Tunes

Francois-Rene Rideau rideau@clipper.ens.fr
Tue, 26 Dec 1995 03:03:17 +0100 (MET)


>>    For instance, if someone publishes an object,
>> other people may want to "watch" it, so they can update objects
>> based on it.
>> Now "watching" spends resources; whose resources will that be ?
>> How can these
>> be efficiently, yet safely and securely distributed ?
> 
> Wouldn't "watching" be nothing more than checking the original object 
> at a specified interval to see if it's changed in any way, and if so, 
> updating your copy of it?
   "Watching" is not so easy, if the watched object is not yours (e.g. a GNU
copylefted package on the internet), particularly if you require consistency
constraints (i.e. get the most recent software, but require it to work
together and with what you have). Shall the publishing site or the author
spend all the resources by sending you mail ? Will you and other user load
the net with stubborn polling messages trying to determine the version ?
What if someone fakes an update to pirat your machine ? Or just that the
"update" introduces features that make it incompatible with your
environment ?

>>    Another example: we avoid overhead and produce efficient code by
>> producing specialized versions of objects. Now, we still want to be able to
>> change values objects were specialized for (e.g. a real-time animation/game
>> was specialized for fast drawing on the current screen or window settings,
>> but
>> we'd like those settings to be modifiable so that the user can tweak his
>> configuration or even change machines and continue the
>> animation/game/whatever
>> from where he left exactly). So how can we do it and still respect our
>> efficiency and timing constraints ?
> 
> You can't do that unless another module, one that is specialized for
> the settings/computer you're using, is available. The object
> performing sensitive tasks should make a request for the module that
> will best perform under the current conditions and have to use what
> it gets. This could be anticipated by developers. Let's say id
> decides to releast TunesDOOM. It could create specialized modules
> for various computers/video hardware. If you change your hardware,
> the DOOM object could try to retrieve a specialized module from id
> in order to keep performance up at the necessary level.
   Do you mean that each program should come with all its drivers ?
That's DOS, not Tunes. The principle of Tunes is fine grained modularity.
Sure, there should be automatic hardware detection in some installation
module for graphic libraries. But sure those libraries should be completely
independent from other programs that use it. When it is installed for a
computer, Doom would just link to the library that was customized to the
current computer. This would be done transparently to the normal user,
who shouldn't bother. A Doom installed for several computers may memorize
several specialized versions of the code, transparently to the user, too,
but also to the Doom programmer. If Id would like to support hardware that
the library doesn't, it may extend the library. If it requirs functions
that the library can't support efficiently, even as an extension, then sure
the library was bad and should be redesigned anyway.

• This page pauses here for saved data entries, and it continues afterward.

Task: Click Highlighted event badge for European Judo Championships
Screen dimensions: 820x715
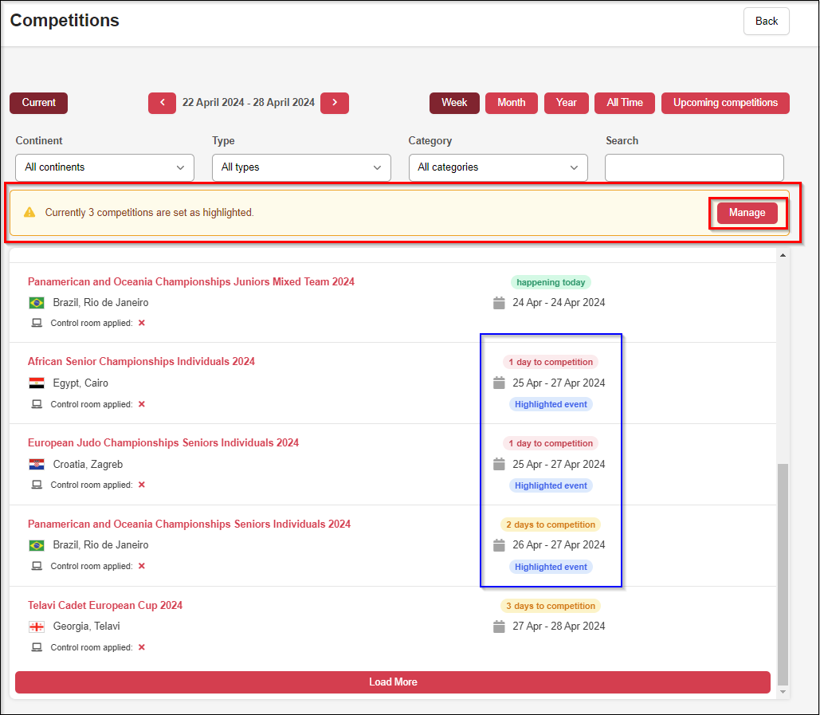Action: [551, 486]
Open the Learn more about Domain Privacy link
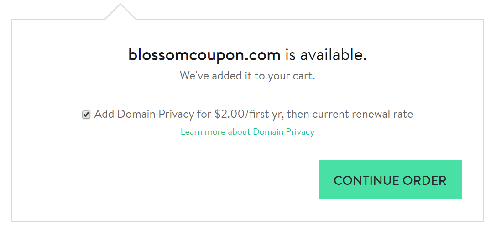Screen dimensions: 491x231 click(x=247, y=131)
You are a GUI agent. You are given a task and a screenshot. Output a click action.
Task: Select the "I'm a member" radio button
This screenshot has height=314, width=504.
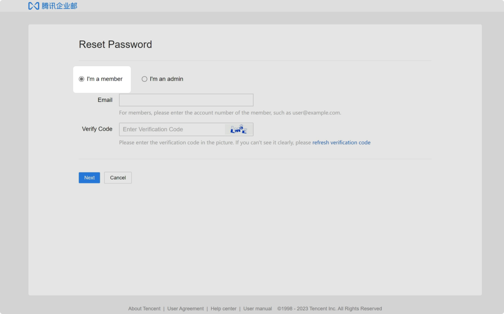pyautogui.click(x=81, y=79)
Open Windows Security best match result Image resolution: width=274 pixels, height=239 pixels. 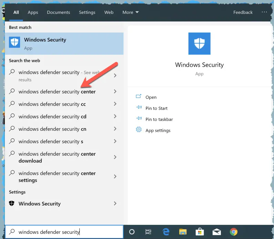[64, 44]
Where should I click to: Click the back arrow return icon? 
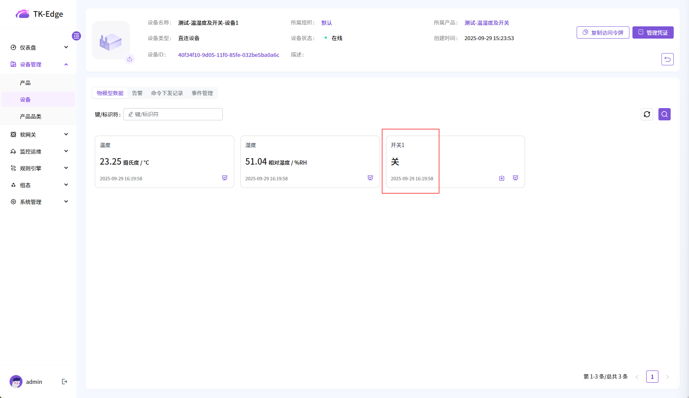(667, 59)

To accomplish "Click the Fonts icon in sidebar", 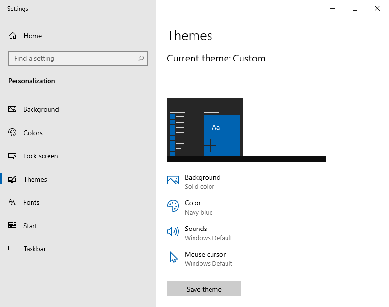I will (12, 202).
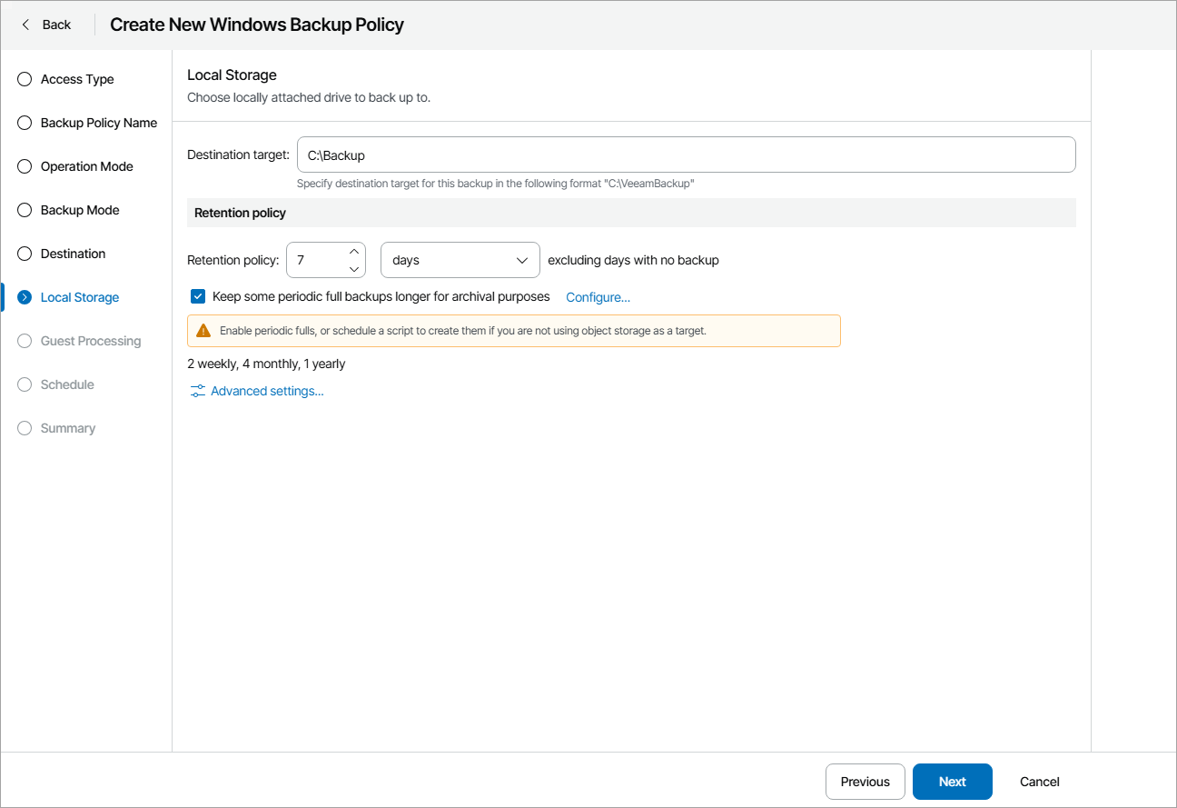Open the days retention unit dropdown
1177x808 pixels.
460,260
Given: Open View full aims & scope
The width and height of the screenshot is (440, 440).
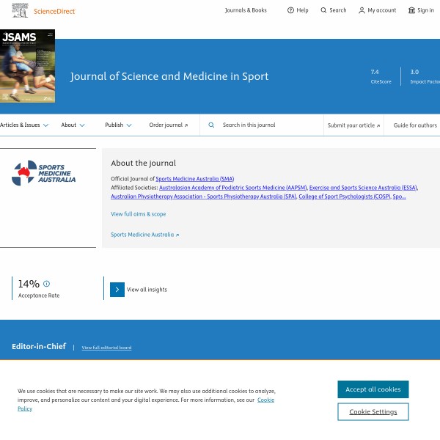Looking at the screenshot, I should pyautogui.click(x=138, y=214).
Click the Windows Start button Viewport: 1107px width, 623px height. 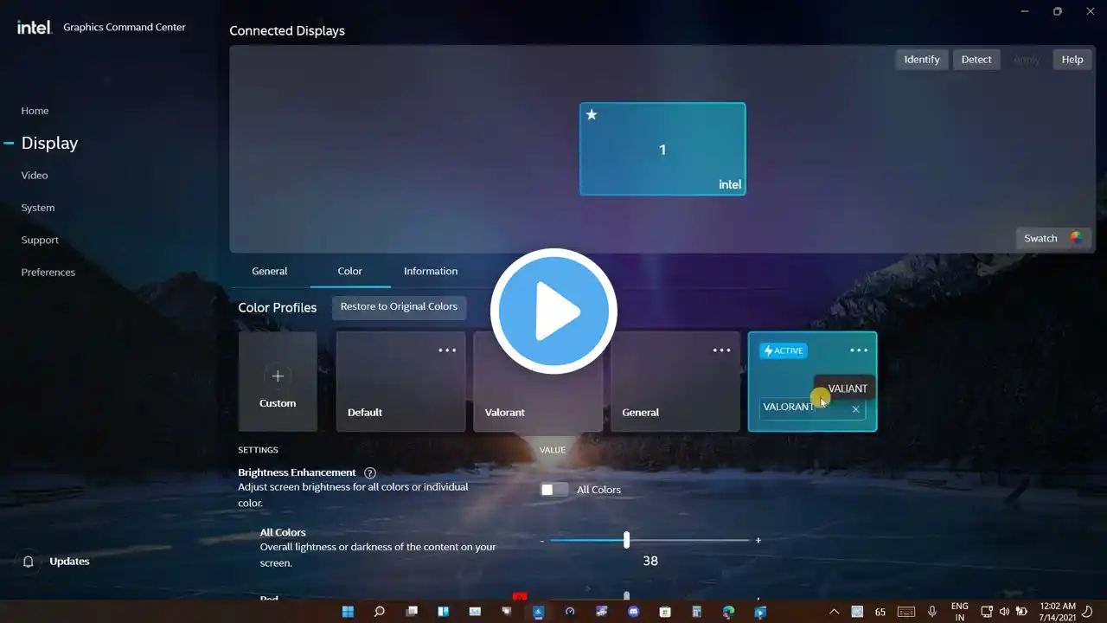348,612
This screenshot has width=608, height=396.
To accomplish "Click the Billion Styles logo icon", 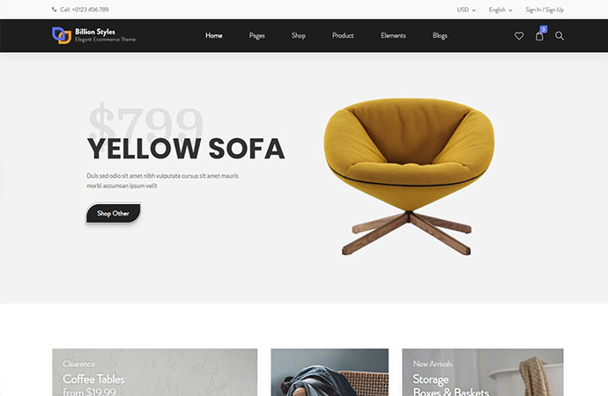I will 62,35.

>>    And when we export an object, what set of annotations should we export
>> together ? How to manage these annotations in a way such that it won't
>> become
>> completely chaotic even though many different users and sub-users
>> customize it with complex dependencies inside those customizations (not to
>> talk about several versions of the "same" objects in different computer or
>> human languages).
>>    More generally, when we want to extract an object from its "specialized"
>> context, how can we adequately distinguish what is the object, what is the
>> specialized context ? What implementation techniques are involved so that
>> this process (including tracking dependencies on all objects abstracted
>> from the context) is not too costly ?
>>    The exact policies for such things is very important as for the system's
>> response and resource hit, but can only be determined by fiddling on real
>> data.
> 
> I'm not clear on what you mean by "what set of annotations." Can you 
> give a specific example of what type of problem you're referring to? 
   Sure. Objects in Tunes are atoms, linked with each other by annotations.
For instance, I could semantically attach to a tree structure the deepness
of the tree as an annotation. Implementation could actually remember it
in an extra field, or compute it each time, or build hash tables for recently
computed values, etc. Annotation is a semantical concept, a formally
specified object, which is what the user wants to achieve, efficiency being
its second criterion.
   Now, when I write some program, I'll define, say, interactive messages
as annotations to program input/output points. I may define them in several
languages, write personal customizations. The same stands for the interface.
And I may add personal "watches" about some objects (for instance, for
debugging). Now, if I have to distribute the object (to the public, a friend,
a business partner, or to clients), I want, for multiple reasons to strip
the program to some coherent package that won't include all my specific and
personal (or source) data that won't interest anyone, or that I want to
preserve. There should thus be an efficient, standard, mechanism to describe
which annotations are "part" of some object, which are external to it.